YOUR TASK: Find each line below containing the word "agent" and copy it.
(DATA RECORDS Opens)
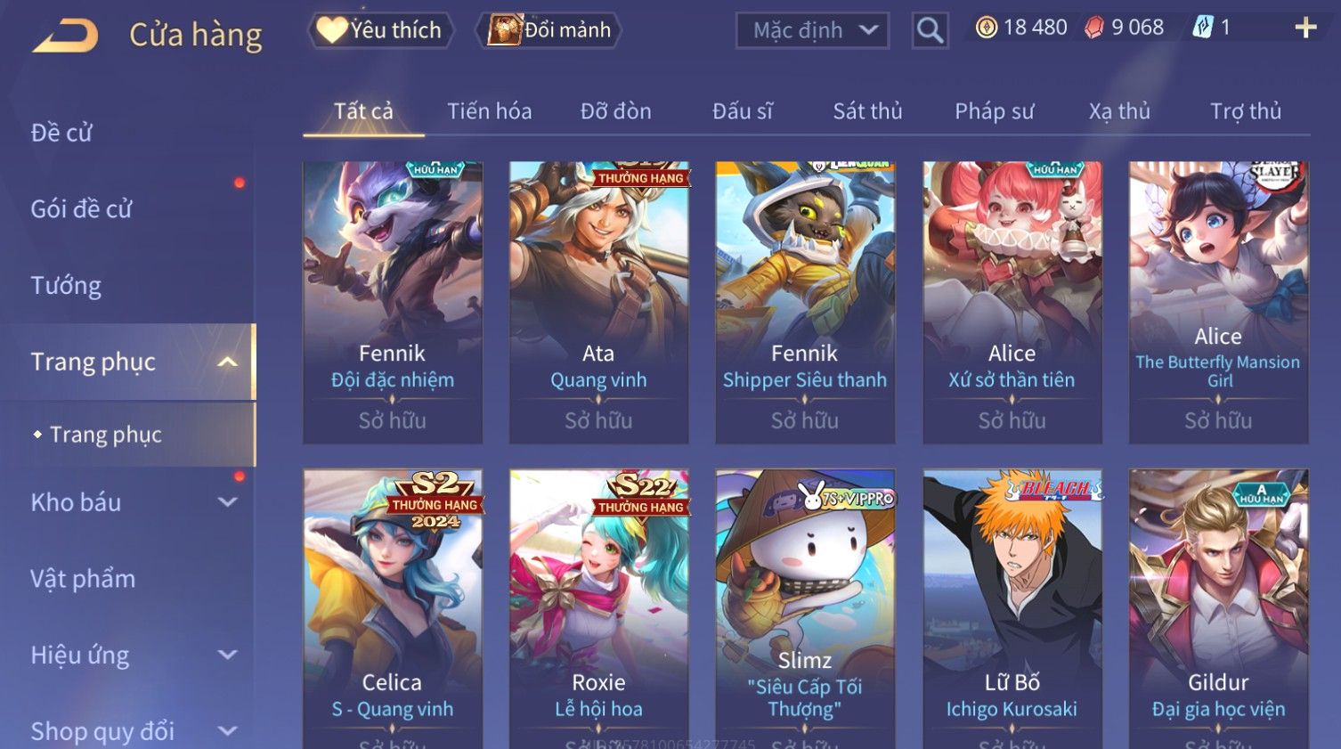Tap the back arrow icon

66,35
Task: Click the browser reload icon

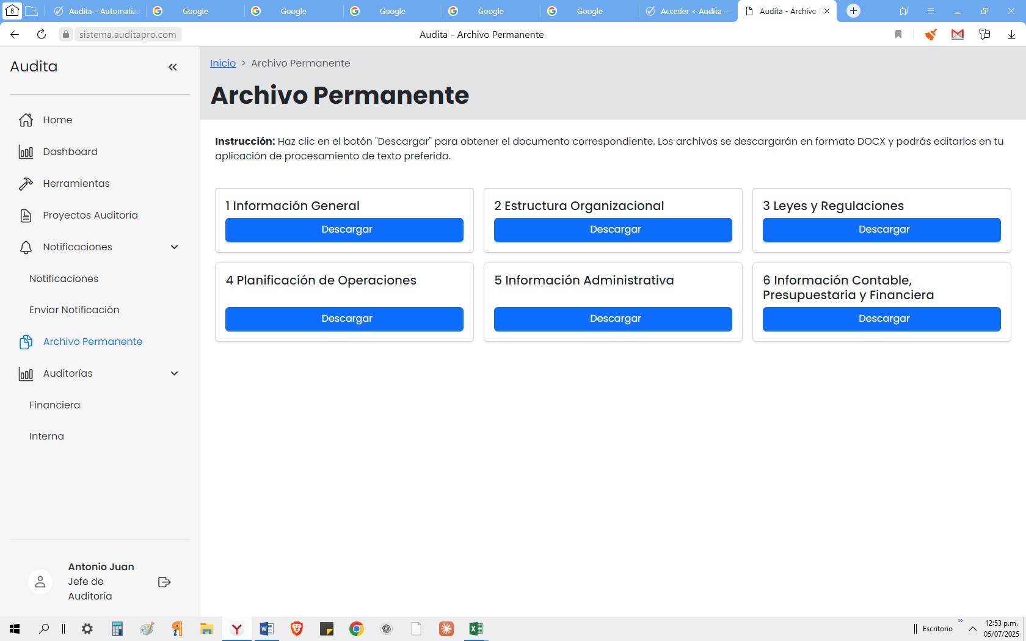Action: click(42, 35)
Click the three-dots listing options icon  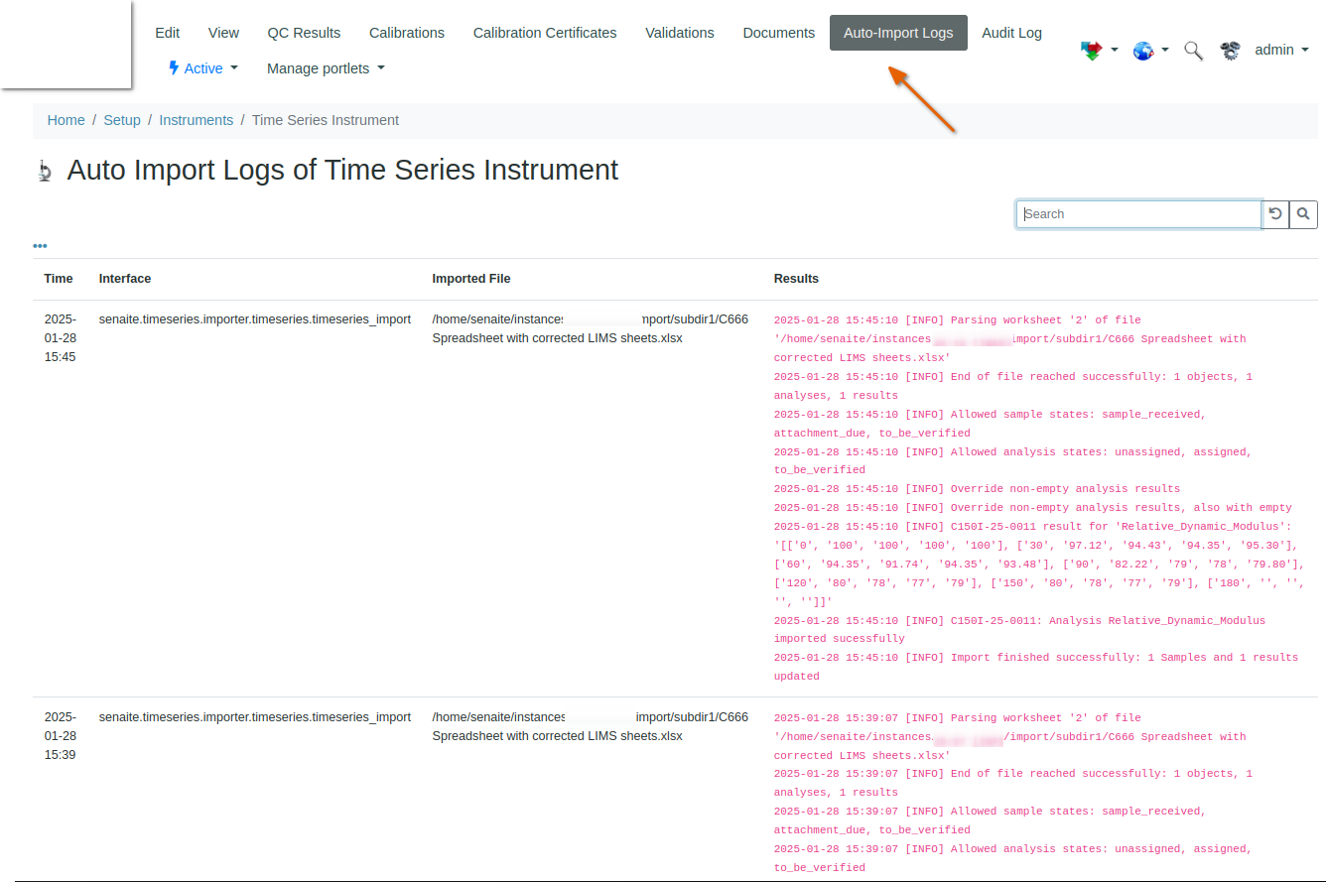(40, 246)
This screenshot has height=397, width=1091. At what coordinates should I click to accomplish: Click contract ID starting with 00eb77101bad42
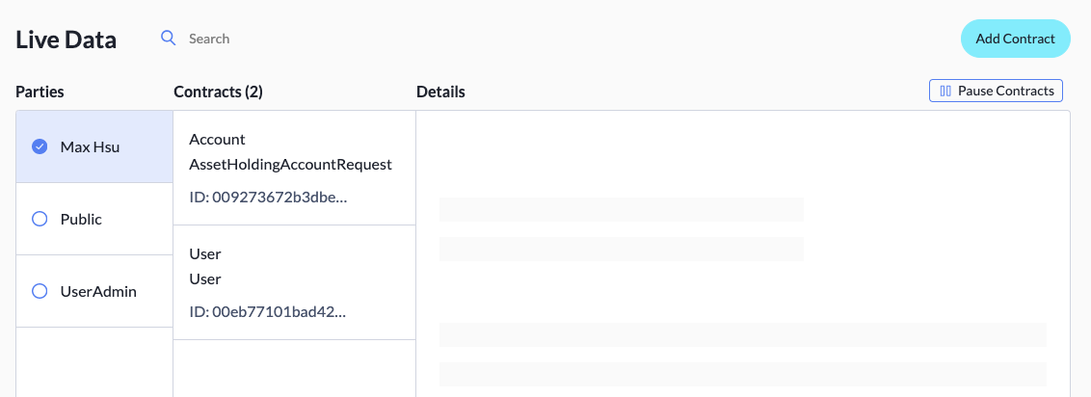coord(268,311)
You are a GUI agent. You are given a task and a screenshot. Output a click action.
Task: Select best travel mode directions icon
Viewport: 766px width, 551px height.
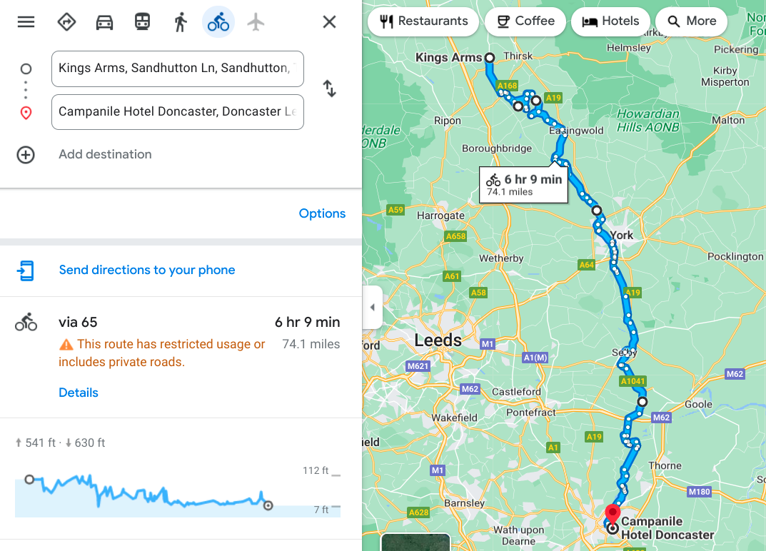66,22
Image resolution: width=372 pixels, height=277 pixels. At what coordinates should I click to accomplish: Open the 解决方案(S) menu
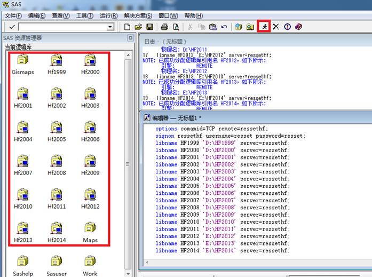(138, 15)
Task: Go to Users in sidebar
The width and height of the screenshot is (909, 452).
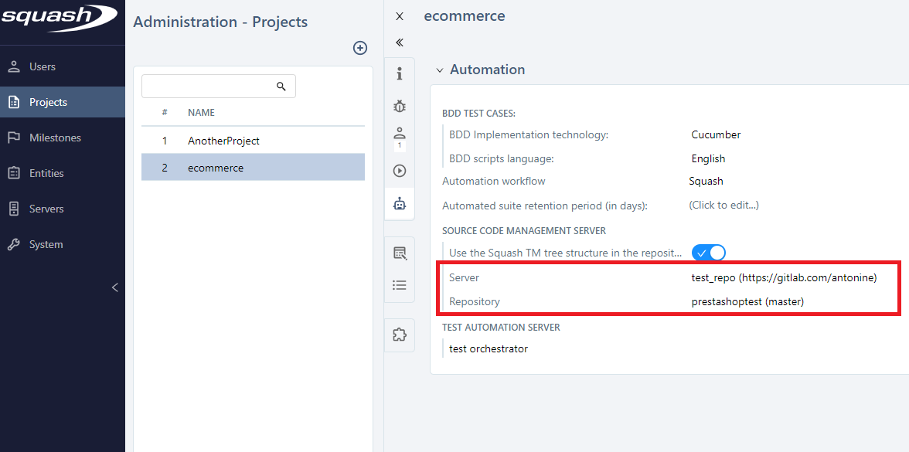Action: point(43,66)
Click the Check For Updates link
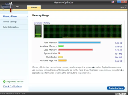 (x=13, y=86)
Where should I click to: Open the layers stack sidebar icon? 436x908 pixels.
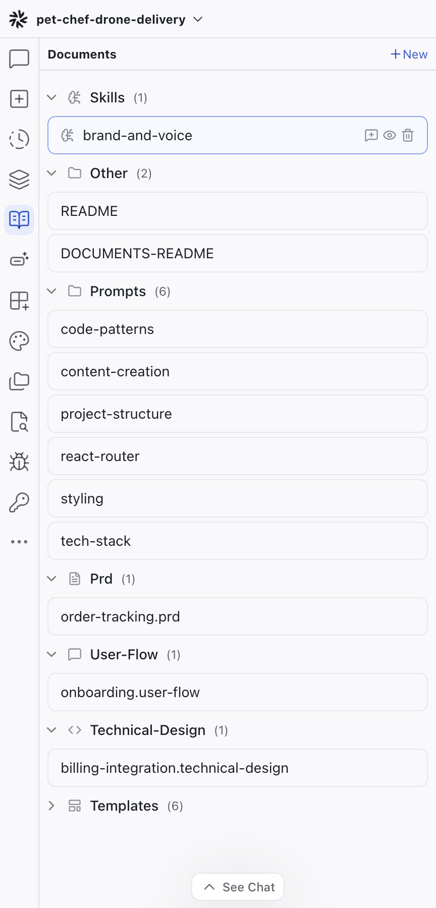pyautogui.click(x=19, y=180)
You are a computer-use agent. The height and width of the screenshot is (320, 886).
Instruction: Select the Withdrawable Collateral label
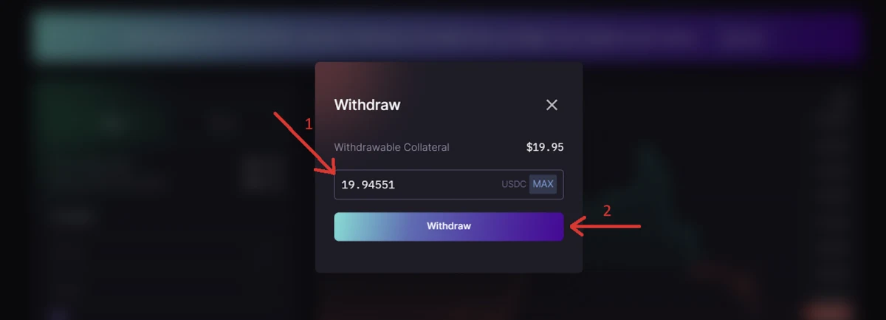(391, 147)
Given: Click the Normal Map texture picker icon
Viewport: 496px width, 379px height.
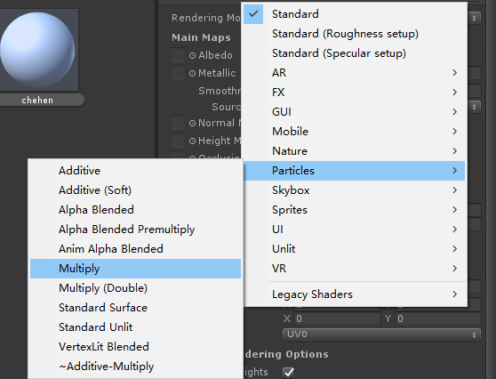Looking at the screenshot, I should (192, 123).
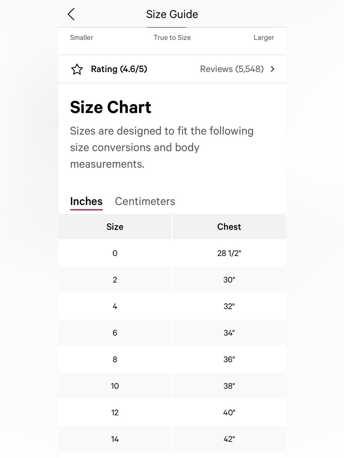Click the Size column header
Image resolution: width=344 pixels, height=458 pixels.
[115, 227]
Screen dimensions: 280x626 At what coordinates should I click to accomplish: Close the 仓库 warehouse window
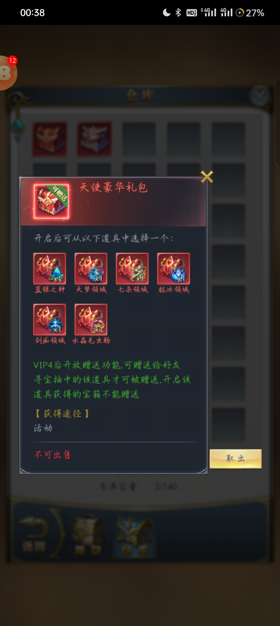pyautogui.click(x=259, y=96)
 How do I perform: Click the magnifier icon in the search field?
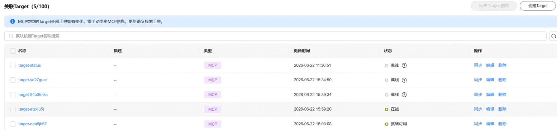tap(11, 36)
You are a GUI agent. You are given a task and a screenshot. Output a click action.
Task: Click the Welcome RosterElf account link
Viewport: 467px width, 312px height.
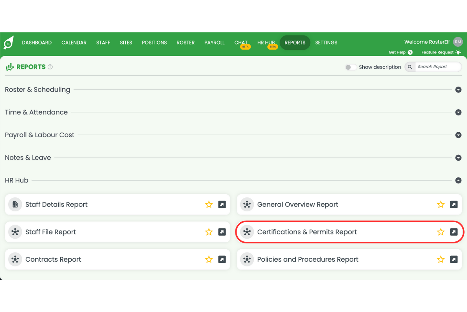(427, 42)
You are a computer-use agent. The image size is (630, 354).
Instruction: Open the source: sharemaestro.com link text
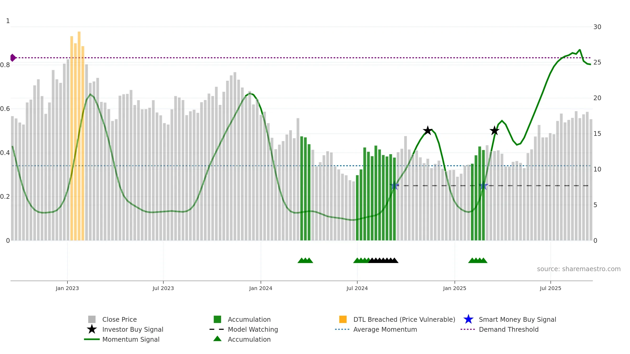point(579,269)
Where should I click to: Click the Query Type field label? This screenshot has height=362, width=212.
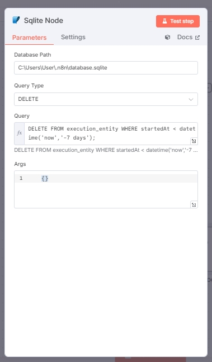(x=29, y=86)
(DATA RECORDS Closes)
SOLUTION TO THIS PROBLEM:
You are a GUI agent. You are given a task and a screenshot. Output a click action.
You are a computer-use agent. The height and width of the screenshot is (320, 886).
You are a GUI agent. You are given a task and a screenshot. Output a click action.
You are a computer-use agent. The image size is (630, 354).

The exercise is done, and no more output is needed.